As businesses flee Mesa County, so do tax revenues, and the workers’ children, who might otherwise be enrolled in School District 51. This is the dirty little secret that all of the gung-ho advocates for the passage of 3B have kept hidden. Businesses will receive tax hikes much greater than private residences. There will be small local companies that will be greatly harmed by the dramatic increase in property taxes resulting from 3-B. Revenues to county coffers will decrease as businesses close up or leave the area entirely, and more school funding will also leave along with the children of the employees of the small companies that are literally pushed out of the area due to yet another tax hike. It is time to draw the line on raising taxes.

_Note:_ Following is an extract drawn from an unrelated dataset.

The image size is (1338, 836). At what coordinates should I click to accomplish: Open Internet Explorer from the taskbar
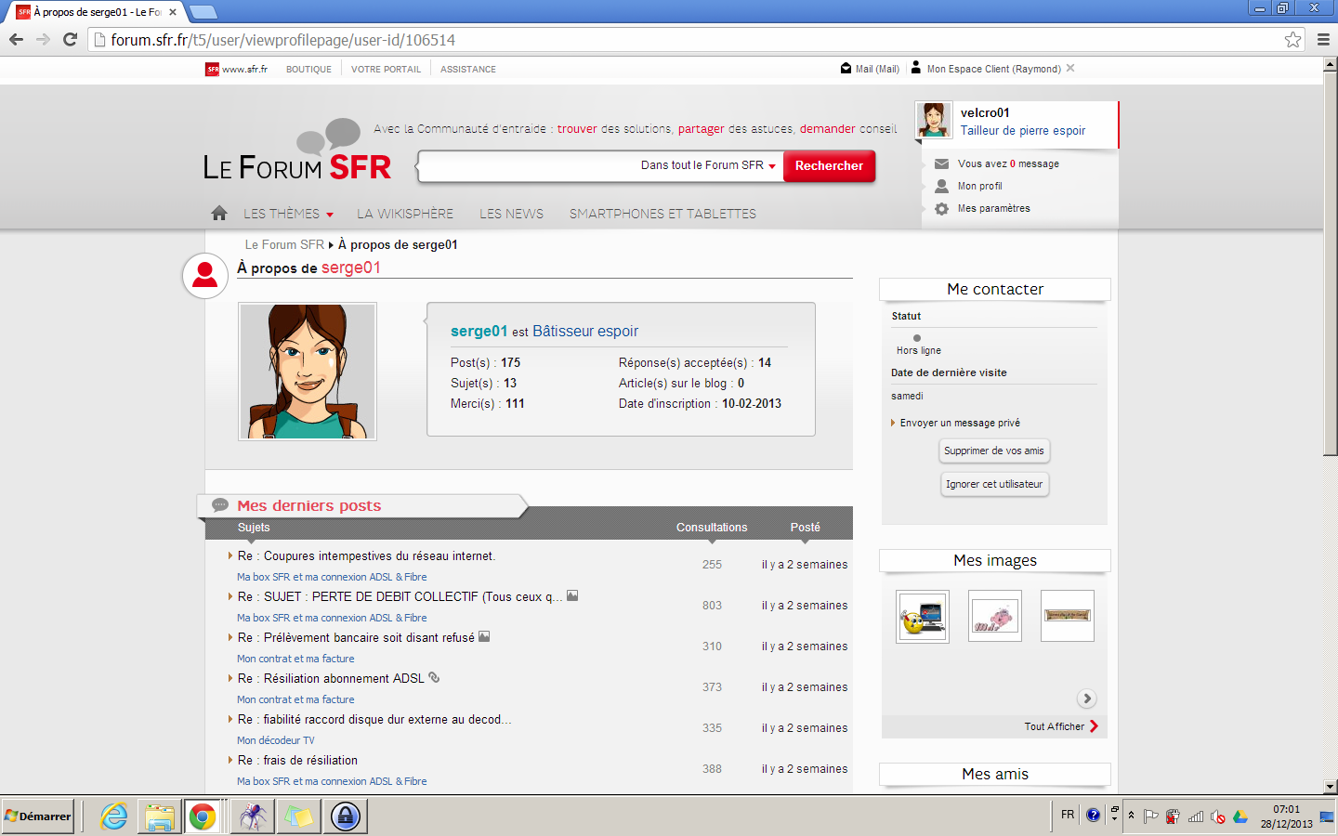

School District 51 cannot continually return to the citizens of Mesa County to demand more and more of their hard-earned money. The school district needs to pare down its expenses, as we all have during these hard economic times, and live within a budget that does not depend on squeezing the life out of taxpayers and pushing businesses into other states. 3B will negatively impact every household in Mesa County. And to many of our small businesses, it will have lethal consequences. “No” on 3B.

Grand Junction

Prop. 103 will only make things worse

Proposition 103, the only statewide initiative on this year’s ballot, is a $3 billion tax increase that will do far more harm than good. Proponents claim that the revenue generated from raising the business and personal income tax rates, and the state sales tax rate, will be used to offset cuts in education funding. However, as a statutory measure, there is no way of guaranteeing that the money will go to education; the reality is that the money raised from these rate increases — like the rest of the money from state sales and income tax — will go into the general fund, to be disbursed however the legislature and the Joint Budget Committee decides.
Regardless of how it may be allocated, the fact remains that the money taken from the families and businesses of Mesa County will be on a one-way trip to Denver. Due in part to the bureaucratic mesh of State government, and in part to the funding formula in effect for the state’s school districts, little, if any, of the money would filter down to District 51.
More important, however, is the economic damage that would be done to Colorado by these higher tax rates. A study by Portland State University economist Dr. Eric Fruits demonstrated that, if implemented, Proposition 103 will cost Colorado as many as 30,500 jobs by 2017. That’s an awful lot of wages not circulating — and tax returns not being filed — over the projected minimum 5 years that these rates would remain in effect.
Economic growth and higher employment are the only way to truly solve state-funding shortfalls — by slowing that growth, 103 will only make matters worse. I urge voters to do the right thing and vote “No” on Prop 103.